Mom was complaining to me last night about this new 80-year old woman who is a new resident at the nursing home. Apparently she likes to plaster on the makeup and has this annoying habit of applying mascara during mealtime. Not being able to take it anymore, my mom issued her an ultimatum: Either you take that bag off the table and put it on the floor where I don’t have to see it or I’m gonna throw it across the room! None of those old ladies can mess with my mom and the lady took her bag off the table.

Mom went on to tell me how this new resident has a son who doesn’t work and looks like a big dummy (her words, not mine!). He was in the other day wearing a Harley-Davidson t-shirt which caught my mom’s eye because she used to be a bona-fide Harley Mamma. Overhearing that he was telling his mom that he just bought a really nice bike, my mother poked her nose in where it doesn’t belong and asked, “What kind of bike is it?” “Oh, it’s really lightweight.” She asked, “Is it a low-rider or a full-dressed?” He looked at her and said, “Well, it’s kinda tubular.”

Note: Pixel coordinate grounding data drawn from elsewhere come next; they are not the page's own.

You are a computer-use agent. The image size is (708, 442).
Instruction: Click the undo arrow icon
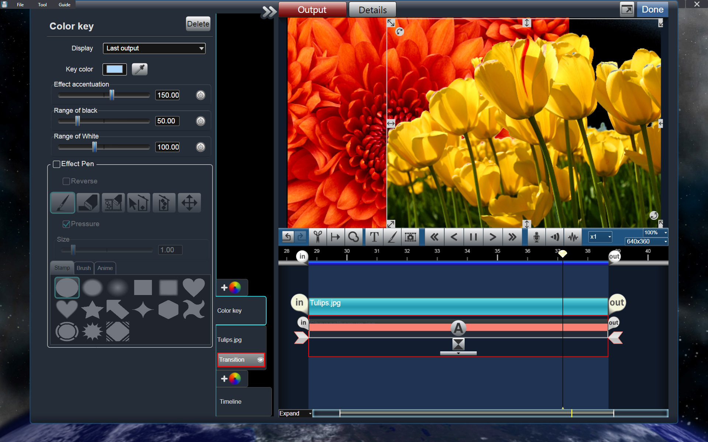287,237
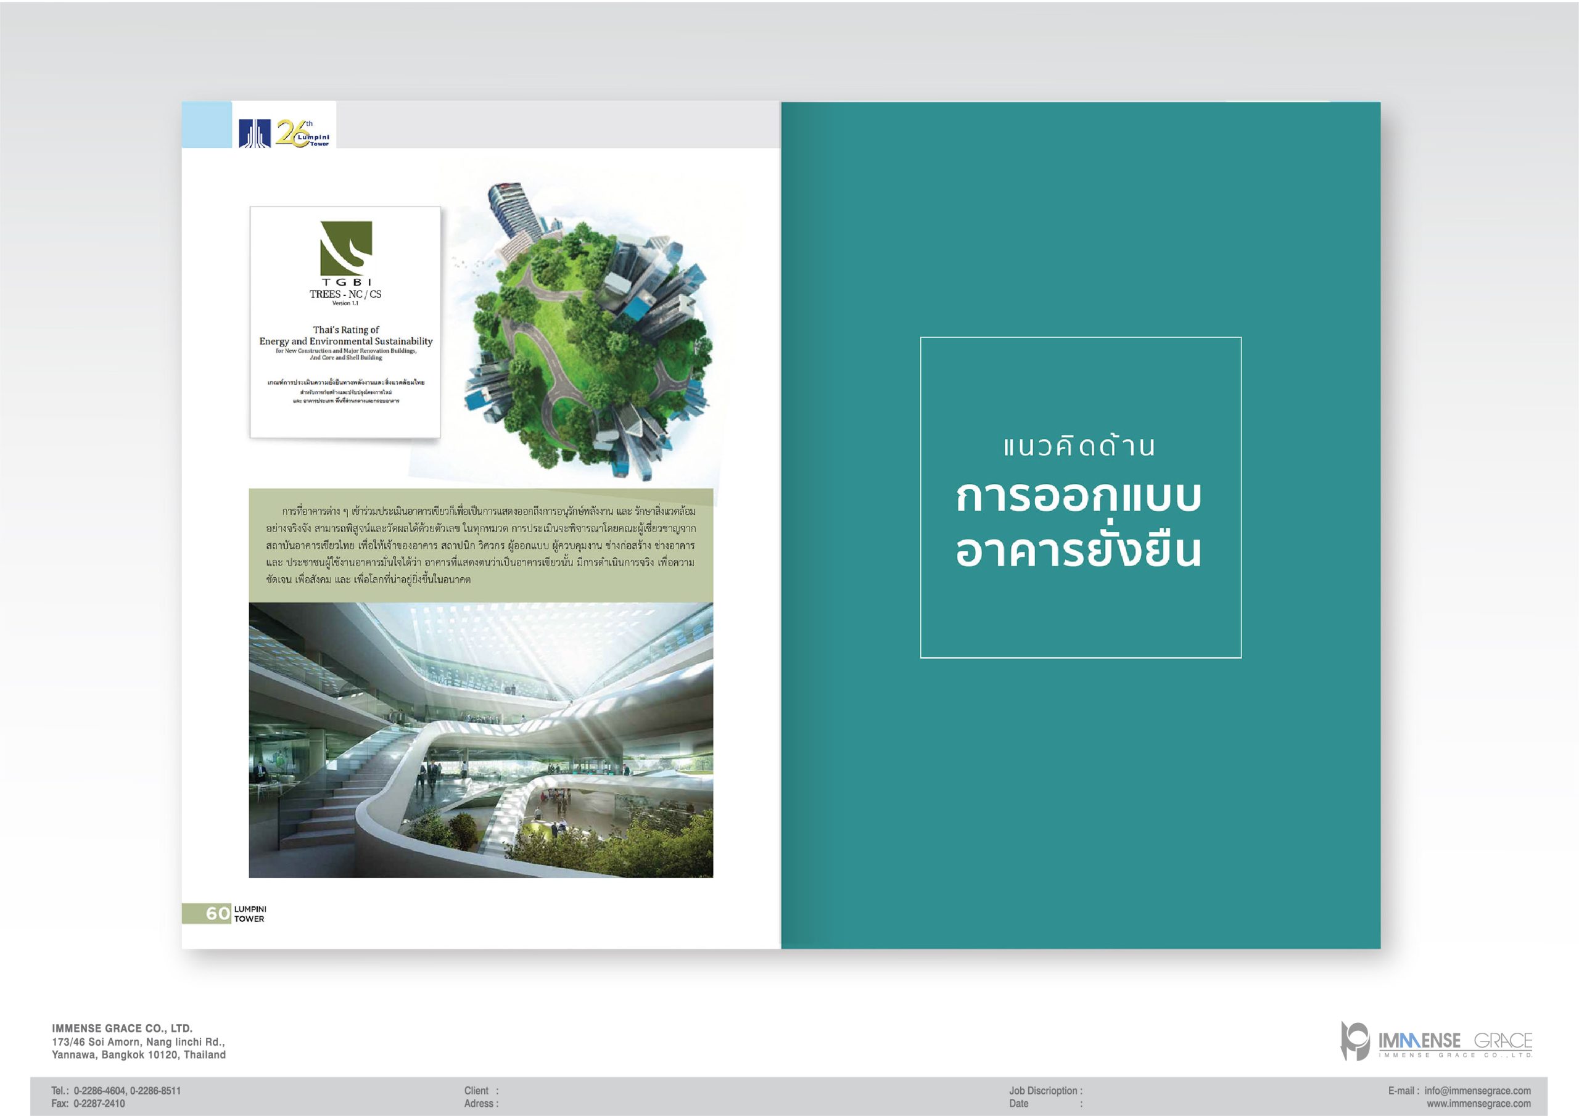Click the IMMENSE GRACE CO., LTD. address heading

(x=122, y=1029)
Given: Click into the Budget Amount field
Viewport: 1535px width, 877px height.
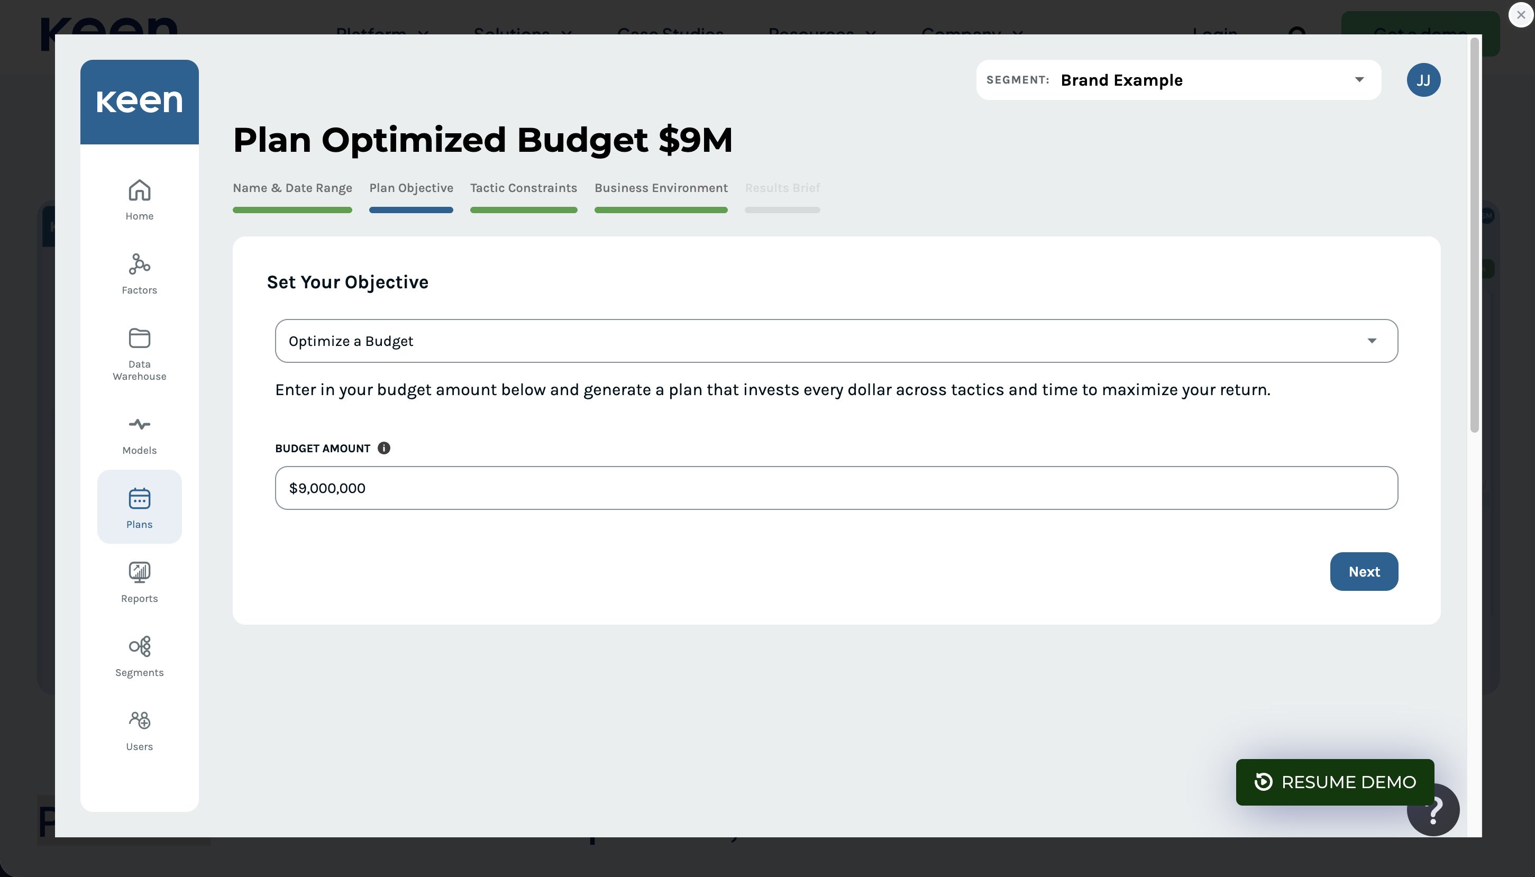Looking at the screenshot, I should pyautogui.click(x=836, y=488).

Turns out Junior spent $80 on a Huffy…not a Harley.

This revelation turned into a little rant from my mother about what a loser this son is and how he shouldn’t be wearing Harley Davidson t-shirts unless he actually owns a motorcycle. I try to reason with her that he can wear whatever he wants to wear, but that only made her angrier.

“Did you know he brought up his mother a lousy bag of Cheetos the other day? She doesn’t need Cheetos–what she needs is underwear! Big deal. A bag of Cheetos. What’s that cost him? 89 cents? The woman needs clothes.”

But somehow this new resident who is light in the clothes department manages to be heavy in the bright red lipstick department of which my mother doesn’t approve and wears too much eyeshadow. “She doesn’t need to wear all that crap!” says my mother indignantly. And I wonder to myself how many times I’ve bitten my tongue over the freak-show makeup combinations my Mother manages once the Avon lady delivers her monthly order. Or all the rings she wears on her fingers that make her look like a fortune teller.

But in all seriousness, I really wish I could have been there to see the look on my mom’s face when the old lady’s son told my mom proudly about his ten-speed. That would have been priceless. Or at the very least…worth 89 cents.